Material shown:
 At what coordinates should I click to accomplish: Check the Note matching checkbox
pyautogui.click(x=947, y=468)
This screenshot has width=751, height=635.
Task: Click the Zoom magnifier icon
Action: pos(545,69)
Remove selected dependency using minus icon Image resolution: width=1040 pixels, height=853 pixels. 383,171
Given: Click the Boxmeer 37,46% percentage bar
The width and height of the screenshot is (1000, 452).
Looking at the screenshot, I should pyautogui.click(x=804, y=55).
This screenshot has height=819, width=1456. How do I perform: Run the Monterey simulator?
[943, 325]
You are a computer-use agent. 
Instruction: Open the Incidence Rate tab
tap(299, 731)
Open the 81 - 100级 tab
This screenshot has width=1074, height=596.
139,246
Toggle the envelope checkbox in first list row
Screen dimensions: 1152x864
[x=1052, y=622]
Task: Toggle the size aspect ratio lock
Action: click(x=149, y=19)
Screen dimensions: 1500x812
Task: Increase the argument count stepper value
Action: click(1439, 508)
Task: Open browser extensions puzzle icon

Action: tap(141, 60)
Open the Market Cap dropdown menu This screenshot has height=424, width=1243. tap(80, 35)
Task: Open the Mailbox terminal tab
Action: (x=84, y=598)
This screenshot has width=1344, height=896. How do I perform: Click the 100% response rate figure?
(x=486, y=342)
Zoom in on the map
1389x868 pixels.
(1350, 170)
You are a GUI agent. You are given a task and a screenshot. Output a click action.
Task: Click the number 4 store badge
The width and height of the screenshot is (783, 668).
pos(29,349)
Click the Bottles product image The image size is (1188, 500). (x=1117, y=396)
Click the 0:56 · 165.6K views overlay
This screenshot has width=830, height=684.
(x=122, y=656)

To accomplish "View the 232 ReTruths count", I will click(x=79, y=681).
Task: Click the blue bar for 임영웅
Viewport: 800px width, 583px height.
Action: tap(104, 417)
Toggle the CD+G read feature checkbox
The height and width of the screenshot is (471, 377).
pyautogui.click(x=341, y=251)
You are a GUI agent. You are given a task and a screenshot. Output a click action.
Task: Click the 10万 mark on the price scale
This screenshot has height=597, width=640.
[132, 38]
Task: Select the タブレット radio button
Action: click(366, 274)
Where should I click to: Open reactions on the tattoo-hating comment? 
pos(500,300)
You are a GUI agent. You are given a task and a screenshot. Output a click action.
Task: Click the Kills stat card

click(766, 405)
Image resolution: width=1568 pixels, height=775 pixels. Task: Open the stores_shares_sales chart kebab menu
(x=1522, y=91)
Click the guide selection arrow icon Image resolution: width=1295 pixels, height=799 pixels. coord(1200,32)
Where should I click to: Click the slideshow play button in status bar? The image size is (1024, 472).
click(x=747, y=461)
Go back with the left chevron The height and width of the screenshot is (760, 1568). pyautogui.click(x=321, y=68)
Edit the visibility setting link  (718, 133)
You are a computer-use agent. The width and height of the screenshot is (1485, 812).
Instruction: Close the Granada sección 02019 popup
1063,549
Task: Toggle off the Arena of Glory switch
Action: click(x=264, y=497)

Given task: Revise the lines starting at the one containing "Remove selected dependency" and ending after the one containing "Action: tap(141, 60)", changing "Incidence Rate" to "Mortality Rate" and keeping everything else the same. Give only those lines.

The reply:
Remove selected dependency using minus icon Image resolution: width=1040 pixels, height=853 pixels. 383,171
Given: Click the Boxmeer 37,46% percentage bar
The width and height of the screenshot is (1000, 452).
Looking at the screenshot, I should pyautogui.click(x=804, y=55).
This screenshot has height=819, width=1456. How do I perform: Run the Monterey simulator?
[943, 325]
You are a computer-use agent. 
Instruction: Open the Mortality Rate tab
tap(299, 731)
Open the 81 - 100级 tab
This screenshot has width=1074, height=596.
139,246
Toggle the envelope checkbox in first list row
Screen dimensions: 1152x864
[x=1052, y=622]
Task: Toggle the size aspect ratio lock
Action: click(x=149, y=19)
Screen dimensions: 1500x812
Task: Increase the argument count stepper value
Action: click(1439, 508)
Task: Open browser extensions puzzle icon

Action: tap(141, 60)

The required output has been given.